The last thing she wanted was to speed things along. Regan and Cicada, the most terrifying human warriors she had ever known, were both fighting on her side, forging a path of escape for her.

“I don’t remember you being quite that jolly,” Lilliana said.

“I’ve acquired a sense of humor in my old age,” Fortunato said. “You have to enjoy what you do, or find something else.”

“Is that what you’re doing?”

“In a manner of speaking,” he said. “Though it’s not so much a matter of finding something new as taking back something old, something I used to enjoy very much.”

“Are you talking about me or are you talking about your little gambling hell?” Lilliana asked.

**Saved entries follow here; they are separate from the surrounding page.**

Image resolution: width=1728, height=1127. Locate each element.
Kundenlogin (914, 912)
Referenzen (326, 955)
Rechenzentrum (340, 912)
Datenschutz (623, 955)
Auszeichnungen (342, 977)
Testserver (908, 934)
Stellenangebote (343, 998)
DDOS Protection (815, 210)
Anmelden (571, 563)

“Either,” he said. “Both, maybe. It would be easier to turn the growing battle in my direction with you by my side, Lilliana. But if you’re not interested, well… I could give up the Finger for now if it meant keeping you.”

“You never know when to give up, do you?” she said, shaking her head.

“Perhaps it’s escaped your notice, but I’m armed and you are not,” Fortunato said. “Do you mean to say that I should surrender to you?”

“No,” she said. “I wouldn’t mind it, but no, I’m not saying that. I’m saying you should give up. None of this that’s happening now would have happened if you could have accepted the fact that you’d lost control of the station, that it had grown beyond you. This vendetta that’s hanging between us wouldn’t exist if you’d known how to let me go… and you know what? I can’t make any promises about what-ifs and might’ve-beens, but maybe if you hadn’t tried to hold me so tightly in the first place, you wouldn’t have needed to let me go.”

“So, was it because of the countess or because I held you too tightly?”

“I can’t separate it out,” Lilliana said. “Maybe I would have understood what you were doing, though, if you’d tried explaining it… but that would have required you caring whether I understood or not. You saw me as a possession and so you took it for granted that I’d stay where you put me. You knew me better than anyone else, Fortunato… you should have known better than that.”

“Maybe I should have,” Fortunato said. “But I can learn. I did let go, after all… I tried to kill you.” He smiled again. “I think that counts for something. Maybe it would count for more if I actually succeeded.”